What to do: Each line of the records has to be copied exactly, though the pictures must be left out.

Saved entries
++++++

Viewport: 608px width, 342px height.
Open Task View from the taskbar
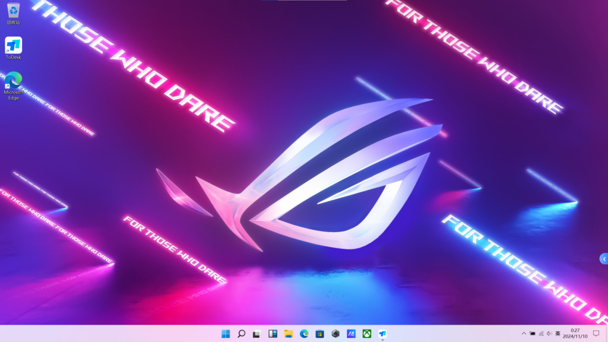pos(257,334)
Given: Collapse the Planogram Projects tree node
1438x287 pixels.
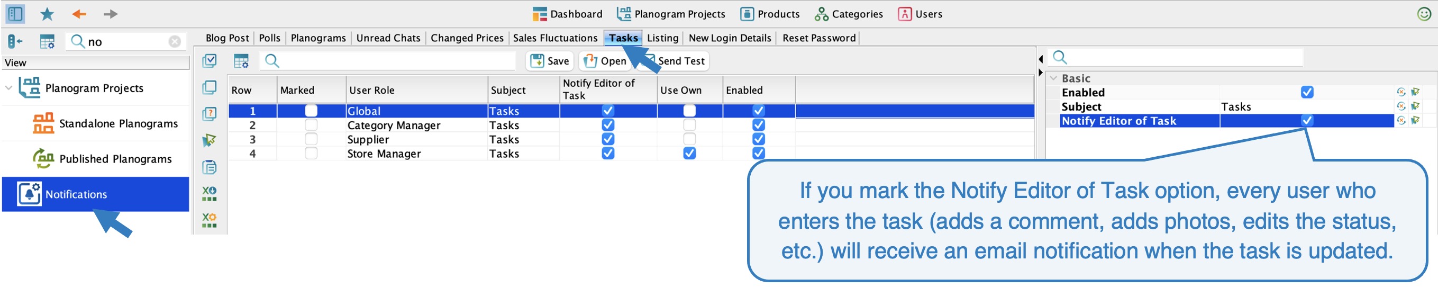Looking at the screenshot, I should [8, 88].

++++++

Result below:
Viewport: 608px width, 342px height.
Open Task View from the taskbar
pos(257,334)
Given: Collapse the Planogram Projects tree node
1438x287 pixels.
Looking at the screenshot, I should [8, 88].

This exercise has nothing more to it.